# Extracto del documento
┌────────
Primer domingo de Adviento

 ¿Os habéis detenido alguna vez a pensar, queridos amigos, que el hombre es el único ser sobre la faz de la tierra que espera? Los animales no esperan: viven en el instante, en el hic et nunc, sin una memoria que proyecte verdaderamente hacia el futuro ni una auténtica anticipación. El hombre, en cambio, sí. Incluso ahora, mientras os hablo, una parte de mí ya está “después”; y vosotros, que me escucháis con paciencia, también estáis ya proyectados hacia lo que vendrá.




San Agustín lo explica de manera admirable en su teoría del tiempo: cuando el hombre desciende a su interior descubre que su alma es imagen de la eternidad. De modo distinto a como ocurre en Dios, ciertamente, pero también el hombre vive en un eterno presente: conserva el pasado con la memoria, anticipa el futuro con la actualidad y la esperanza. Por eso vence el simple devenir, mientras que el animal está sumergido en él sin escapatoria.



La espera, pues, nos constituye. Y el Adviento es el tiempo litúrgico de la espera por excelencia.

Pero aquí surge un problema grande, muy grande.

Hoy la Iglesia —al menos la que más se deja ver y oír— parece haber edulcorado y vaciado por completo el sentido auténtico de esta espera. Nos propone una espera que, digámoslo con franqueza y con dolor, es ridícula. Ridícula por dos motivos.

Primero: nos invita a esperar cosas que nunca se realizarán. Pensad en los mensajes recurrentes: «trabajemos por un mundo sin guerras», «construyamos la paz definitiva», «una tierra sin injusticias». Son utopías. Sabemos muy bien que la paz perfecta en esta tierra nunca existirá; que el conflicto, aunque haya que reducirlo todo lo posible, pertenece a la condición humana después del pecado original. Presentar esas metas como si fueran el contenido principal de la espera cristiana es engañoso.
└────────
# Qué hacer
(A) Según el texto sobre el Adviento, ¿cuál es el único ser sobre la faz de la tierra que espera?
(B) Enumera todos los mensajes recurrentes que el texto sobre el Adviento cita entre comillas angulares.
(C) Retoma el texto sobre el Adviento justo después de su última oración y continúalo.
Las líneas forman un material aparte, sin relación con el texto sobre el Adviento.

# Datos recopilados
┌────────
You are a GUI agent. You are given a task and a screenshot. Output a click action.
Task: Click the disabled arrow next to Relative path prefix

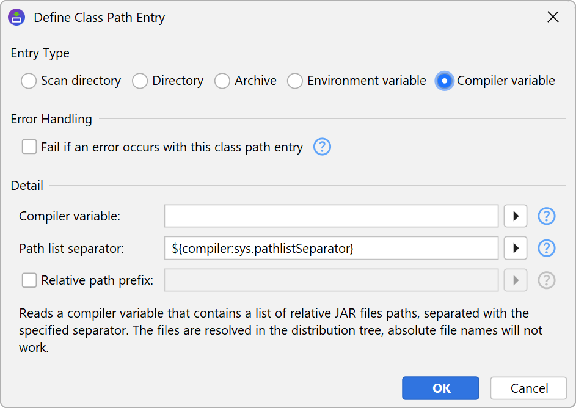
└────────
# Respuestas por tarea
(A) El hombre.

(B)
- «trabajemos por un mundo sin guerras»
- «construyamos la paz definitiva»
- «una tierra sin injusticias»

(C)
Segundo motivo: incluso cuando los objetivos son buenos, siguen siendo estructuralmente demasiado pequeños para la pregunta enorme que llevamos en el corazón. ¿De verdad nuestro deseo profundo se agota en la «cuestión ambiental», en la «justicia social», en la «paz mundial»? Son cosas importantes, sin duda, pero secundarias. El corazón del hombre está hecho para el Infinito. Lo dice san Agustín tras su conversión: «Nos hiciste, Señor, para ti, y nuestro corazón está inquieto mientras no descansa en ti».

Cuando la Iglesia aplana la espera sobre horizontes solamente inmanentes, terrenos, demuestra paradójicamente que está vieja, cansada, oxidada. En cambio, la Iglesia ha de ser siempre joven, siempre viva, porque debe indicarnos la espera de la verdadera novedad: aquella que vence definitivamente el tiempo y la muerte, aquella que nos abre la puerta de la eternidad. No las COP28 ni las mil conferencias sobre el clima, sino el pecado es el verdadero problema que compromete nuestro destino eterno.

Volvamos a Pavese: «¿Acaso alguien nos ha prometido algo?». Él no tenía la respuesta. Nosotros sí. Alguien nos ha prometido realmente algo, y lo prometió con la sangre de la Cruz: Jesucristo. Él es la novedad siempre nueva, siempre joven, que nuestro corazón espera.

No utopías irrealizables, no objetivos buenos pero insuficientes: esperamos a Él, al Señor que viene.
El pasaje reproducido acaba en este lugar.